Part 1: Screening of function

The main purpose of our project is to produce tyrian purple by biological method. The chemical nature of tyrian purple is 6,6'-dibromoindigo (6BrIG), so we plan to synthesize it from tryptophan in Escherichia coli. This process is mainly composed of halogenation, hydrolysis and oxidation of tryptophan. We found the corresponding functional enzymes, namely SttH, TnaA and MaFMO. They are tryptophan 6-halogenase SttH, tryptophanase TnaA and flavin-containing monooxygenase MaFMO.After studying the functional properties of the gene, in order to enhance the solubility of SttH, we designed linker to connect it with Fre.

Part2：Plasmid construction and strain transformation

We selected E. coli BL21 strain as the chassis organism for our work. In the application of computer in plasmid design, various aspects such as screening markers and expression intensity are comprehensively considered. Finally, we constructed three plasmids:pET28a-Fre-L-SttH, pACYC-Duet1-TnaA and pYES2-MaFMO. The construction of plasmid can be divided into two processes: the acquisition of target gene fragment and the connection of plasmid fragment. The restriction enzymes used are:Nhe1 and EcoR1, EcoN1 and Xba1,Kpn1 and EcoR1. The following figure is the verification diagram of our nucleic acid electrophoresis. After verifying that the constructed plasmid vector had no problem, we successfully transformed it into E. coli.

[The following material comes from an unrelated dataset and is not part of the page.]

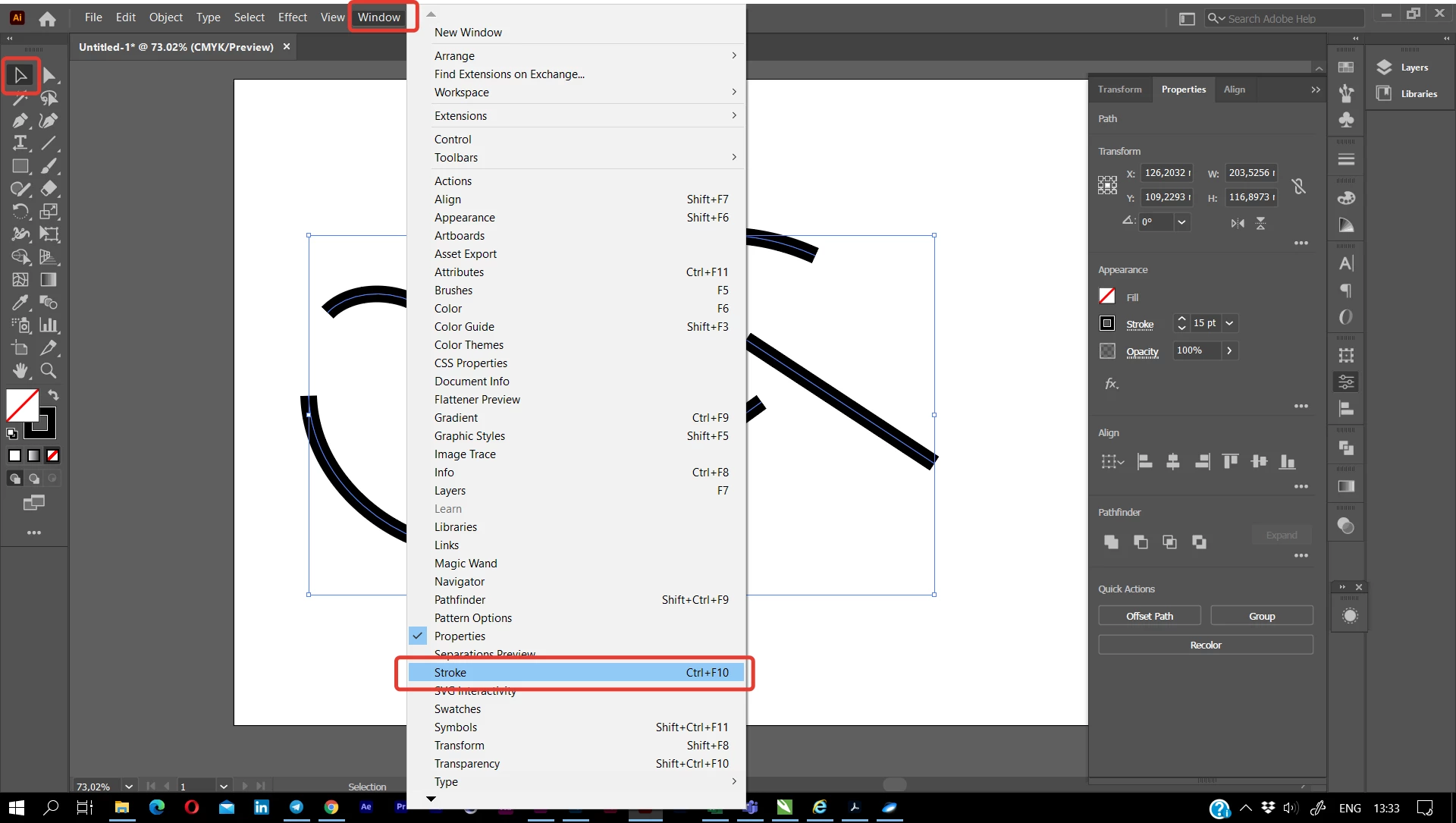Click the X position input field

(1166, 173)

Fig. 1. Construction results of plasmid

Part3：Gene expression

The next step after the construction of functional strains is to induce gene expression. After induction, we tested it by SDS-PAGE. The results showed that our three functional enzyme genes were successfully expressed and had a considerable amount of expression, which was enough to support our dye production.

Part4：Production of dyes

After the functional enzyme was produced and verified, we fermented the product and analyzed the results by mass spectrometry.We applied MALDI-MASS assay to analysis the presence and purity of our product extracted from the cell. The analysis showed that the amount of the target product was close to the reference, and the purity was within the acceptable range of the preliminary experiment.

Fig. 3. Results of MS

Fig. 4. Results of MS(Enlarged)

Part5：Dyeing of cloth

After we successfully expressed three functional proteins in the constructed strain and verified the correct products by mass spectrometry, we cultivated the strain with high logarithmic phase and high activity. Then, after adding glucose, tryptophan and sodium bromide, the bacteria successfully produced Tyrian purple. We dyed the cloth with the tyrian purple powder which we bought from the enterprise, and the effect was good. After that, we also used heating and alcohol immersion to explore the sustainability of powder dye dyeing effect. The results show that the fabric still maintains good dyeing effect after heat treatment and solvent treatment.

Fig. 5. Cloth dyed with royal purple dye

Fig. 6. Heat treated and solvent treated cloth

Part6：Future work

Although we have succeeded in part of our work, the whole biological production of tyrian purple has not been completed perfectly. In the future, first of all, we will further transform and construct the strain to reduce the plasmid load and enhance its stability. Secondly, we will explore the optimal fermentation conditions, including temperature, oxygen, glucose and amino acid concentration. Finally, we will test the production under the actual industrial conditions in order to promote the industrialization of our work.